| 要旨トップ | 目次 | 日本生態学会第71回全国大会 (2024年3月、横浜) 講演要旨
ESJ71 Abstract


一般講演(ポスター発表) P1-154  (Poster presentation)

遺伝的ポリカルチャーが生産性に与える影響:ウキクサを用いた検証【A】【O】
The effect of genetic polyculture on productivity in a duckweed【A】【O】

*西川ことね, 高橋佑磨(千葉大学)
*Kotone NISHIKAWA, Yuma TAKAHASHI(Chiba Univ.)
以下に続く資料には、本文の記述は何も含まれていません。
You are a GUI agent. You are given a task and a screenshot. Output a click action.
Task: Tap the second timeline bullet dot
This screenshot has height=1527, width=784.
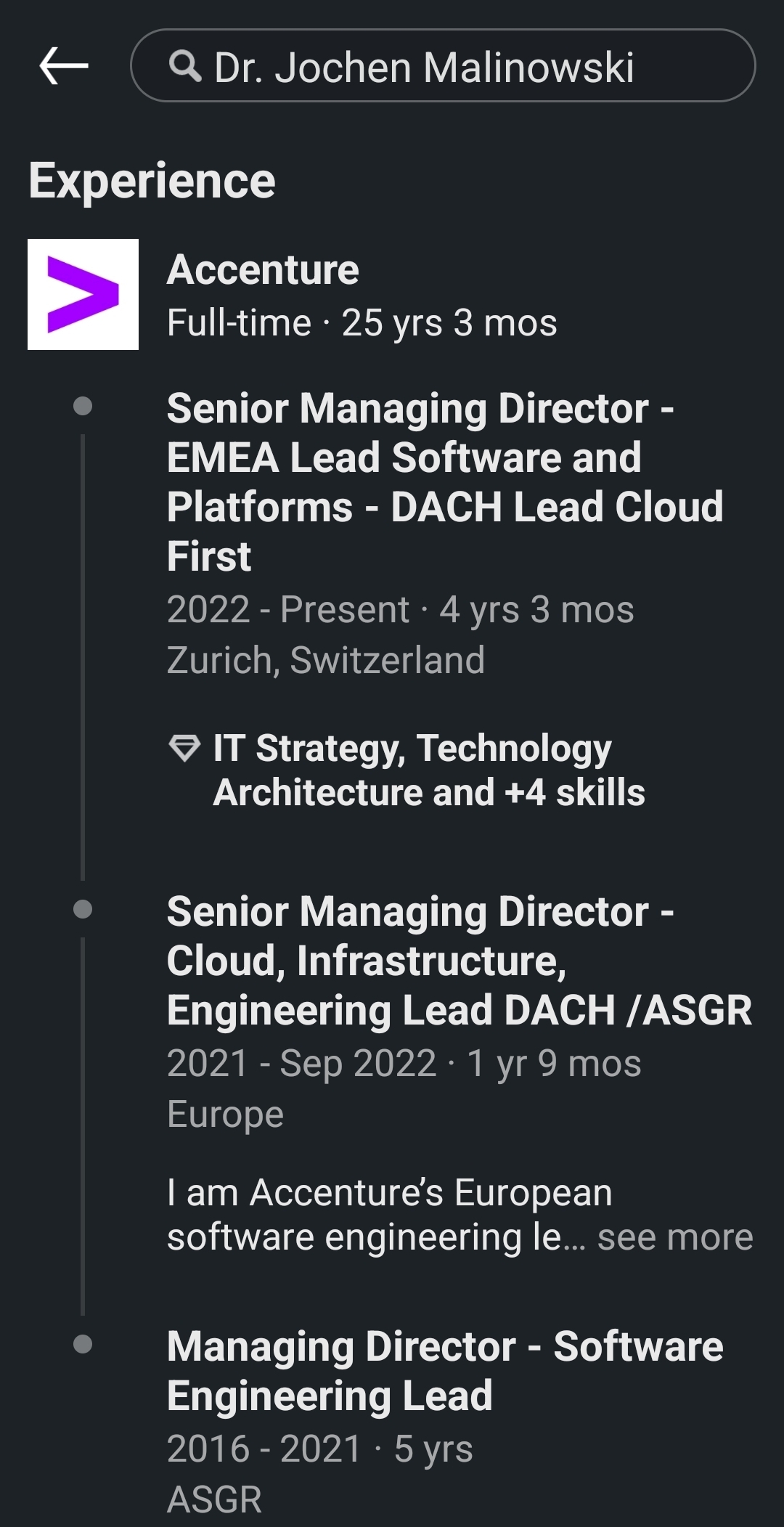83,909
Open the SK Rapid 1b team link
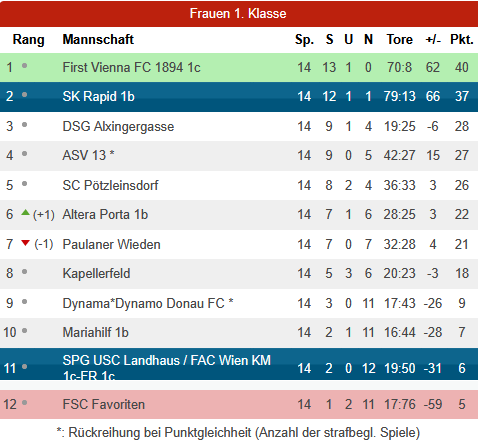 tap(98, 96)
われわれが日常的に摂取している米や野菜のほとんどは、農地で育てられたものである。農地では、単一の農作物が作付けされるのがふつうであるが、収量の安定化や病害虫対策のために複数の作物が栽培される場合もある。このような栽培方法は、ポリカルチャーや間作、混作と呼ばれる。一方で、複数の異なる作物を同時に栽培することは、管理や収穫の点において不都合が多い。生態学においては、種内の遺伝的な多様性が、個体群の増殖特性やその安定性を非相加的に変化させる可能性が指摘されている。しかし、どのような多様性が増殖特性を効果的に向上させるかはわかっておらず、現状では、遺伝的多様性の恩恵を効率的に利用することは難しい。そこで本研究では、種内の遺伝的多様性(遺伝的ポリカルチャー)が個体群の増殖特性に与える影響を検証するため、ウキクサ(Spirodela polyrhiza)の複数系統を網羅的に組み合わせる栽培実験を行なった。さらに、遺伝的ポリカルチャーによる生産性の向上(あるいは低下)が植物の生産性に与える影響や、それを生み出す表現型多様性を探索した。まず、異なる地域個体群に由来する12の系統を使用して、単一系統から構成されるモノカルチャーと、2系統のからなるポリカルチャーを用意し、一定環境下での増殖の様子を撮影した。次に、得られた画像から葉状体(フロンド)の総面積を算出し、その時間変化パターンから内的自然増加率や環境収容力などの個体群パラメータを推定した。そして、ポリカルチャー時の個体群パラメータの実測値と、モノカルチャー時の同パラメータから推定した期待値の差分を「ポリカルチャー効果」と定義し、「系統間の表現型距離」を説明変数、「ポリカルチャー効果」を被説明変数として重回帰分析を行なった。その結果、組み合わせごとに効果的な影響を生み出す表現型多様性が示され、ポリカルチャー効果を発揮する表現型変異が複数見出された。